Now what does that mean for us? How do we offer our body and blood on the altar? We offer more than the weekly donation. Everything that makes up our lives is offered to God: our work, time, health, energy, talents and even our sufferings. Especially our sufferings.

We quite literally offer up our failures, diseases and all that comes with old age. We offer our mortality to God. To help us understand this gift we offer to God Cantalamessa shares this little illustration:

Imagine the oldest son of a large family offering a precious and expensive birthday gift to his father. All the family members cannot offer such an extravagant gift, but they can all affix their signatures to the card.

This is what happens in the sacrifice of the Mass. Jesus offers his Father the most extravagant gift of his very life. We affix our signatures when we offer all that we can add – our very lives and all that we are.

Perhaps we do not always come to the full realization of what happens at our Sunday Masses and celebrations. But the Saints have been celebrating that reality through the centuries. St Ignatius of Antioch, on his way to Rome to die as a martyr wrote, “I am Christ’s wheat: may I be ground from the teeth of the beasts, to become pure bread for the Lord.”

I am reminded of the Eucharistic miracle of Lanciano, Italy, in 750. This is one of many such miracles including Lourdes where the first miracle occurred as the Blessed Sacrament passed by a man suffering a fatal disease ataraxia. He was cured instantly.

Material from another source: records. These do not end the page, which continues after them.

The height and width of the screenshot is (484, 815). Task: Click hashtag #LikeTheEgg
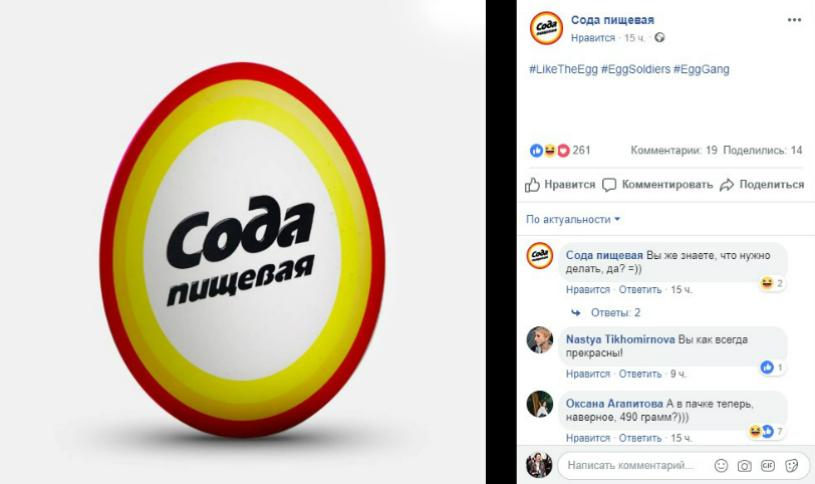coord(563,69)
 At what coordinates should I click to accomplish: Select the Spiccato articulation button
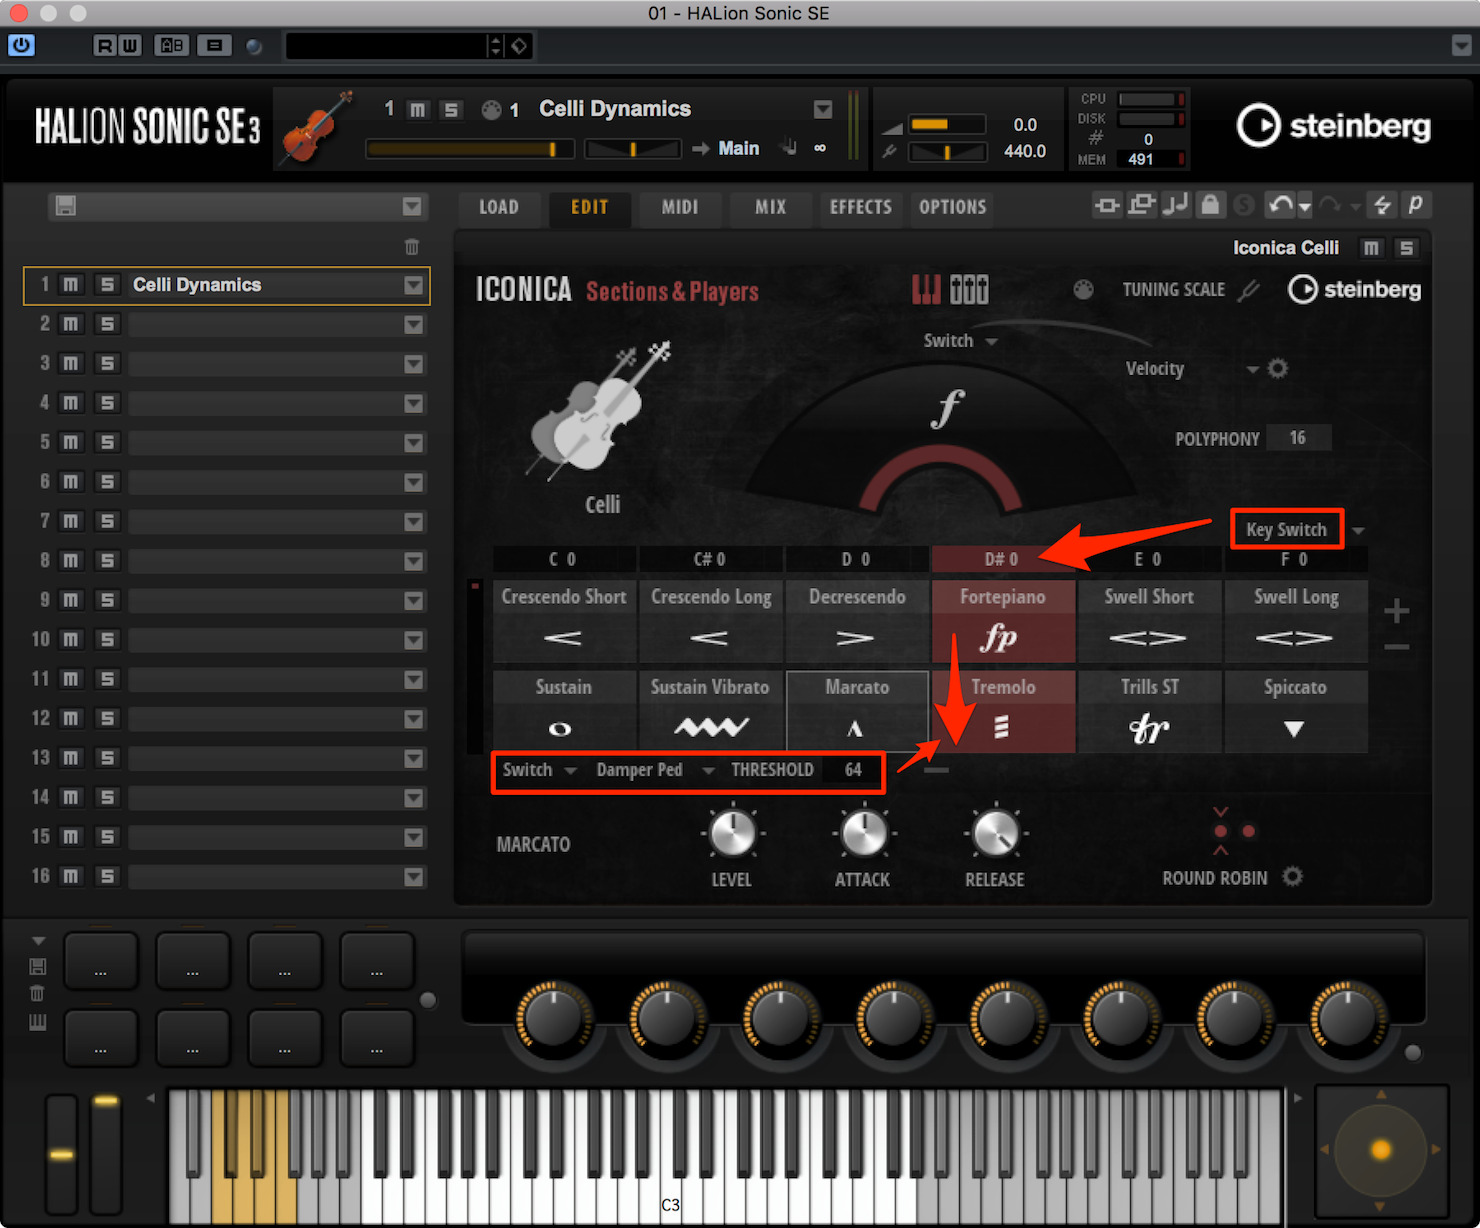[1295, 711]
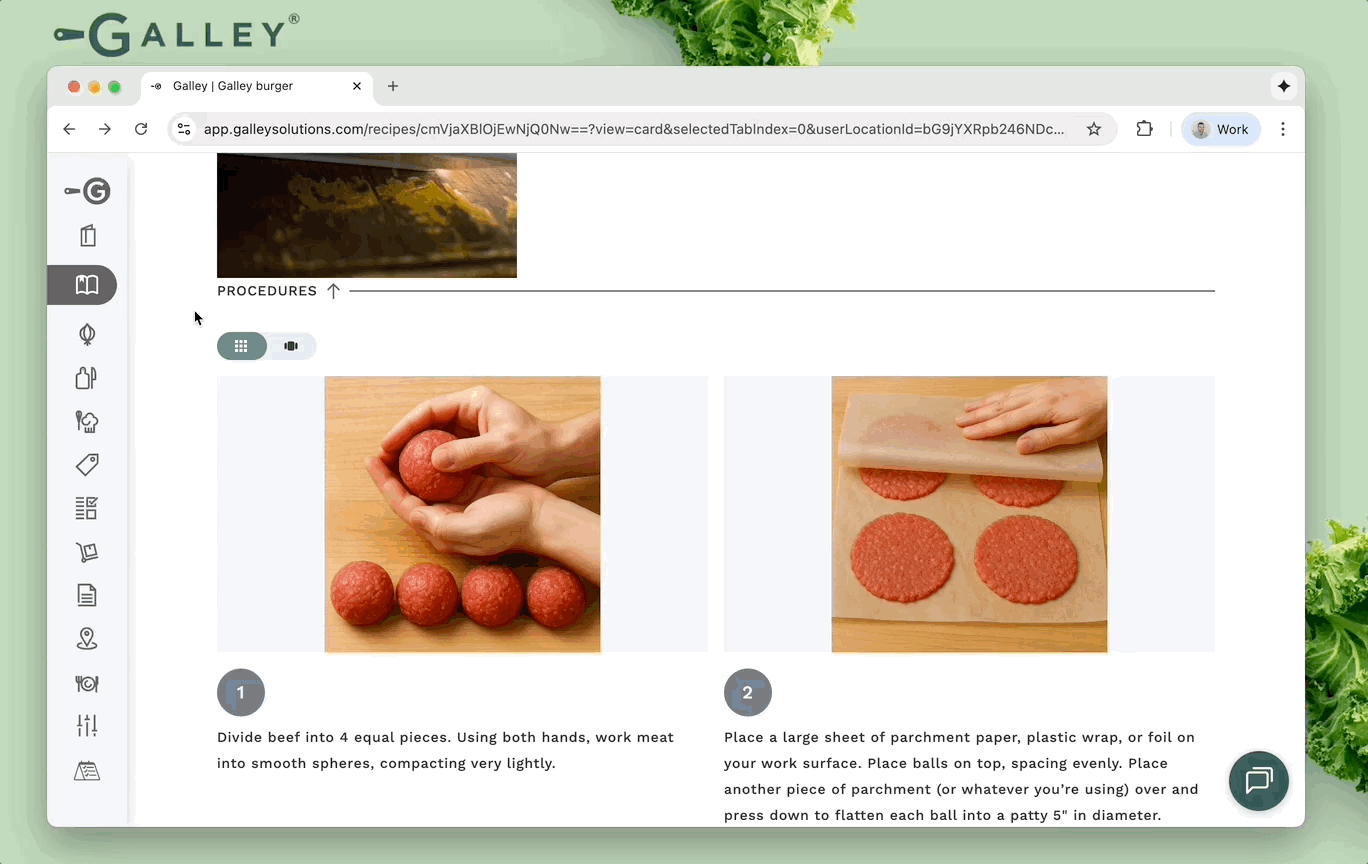
Task: Bookmark this page with the star icon
Action: click(1094, 129)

At Lanciano a priest was having doubts about the true presence of Christ. As he finished the consecration, he noticed the Host had been transformed into Flesh and the wine into Blood. He began to weep and beg God’s pardon.

Many of the faithful testified to this event and research showed the Flesh to be heart tissue and the Blood to be Type O, the same blood type found on the Shroud of Turin.